The distribution law can be applied to a number of physical and chemical processes. Thus association of the solute in one phase can be ascertained, and degree of association and therefore, the molecular mass of the solute in a given liquid can be found out. The law may also be used to determine the degree of dissociation of acids, bases or salts in a solvent. Other examples are given below;

(a) The degree of hydrolysis of substances can be conveniently studied. The hydrolysis of aniline hydrochloride in water can be followed from the distribution of aniline hydrochloride between water and benzene. Thus for this reaction,

Aniline hydrochloride (Salt) + Water (H2O) ↔ Aniline (Base) + Hydrochloric acid (Acid)

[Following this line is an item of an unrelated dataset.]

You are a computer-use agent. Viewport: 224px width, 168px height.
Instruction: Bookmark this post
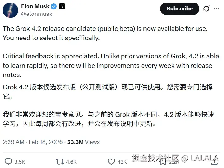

Thus, Kh = {[Base] x [Acid]} / {[Salt] x [H2O]}

By applying the principle of equilibrium it can be shown that,

Kh = {C12 (1+vK)} / {C2 – C1(1+vK)}

where C1 is the concentration of the base in aqueous layer (C1 and C2 are expressed in Mol L-1), C2 the original concentration of the salt, K the distribution co-efficient and v is the volume of benzene in litres added to 1 litre of water.

(b) The formula of the complex CuSO4.4NH3 was confirmed from the studies of distribution of ammonia between chloroform and aqueous Copper Sulphate Solution.

(c) Another example of the application of the distribution law can be demonstrated by finding the equilibrium constant for the equilibrium.

Among the applications of Nernst’s distribution law, the most significant and attractive one is the extraction of a material dissolved in one solvent by another solvent, the two solvents being partially miscible or immiscible.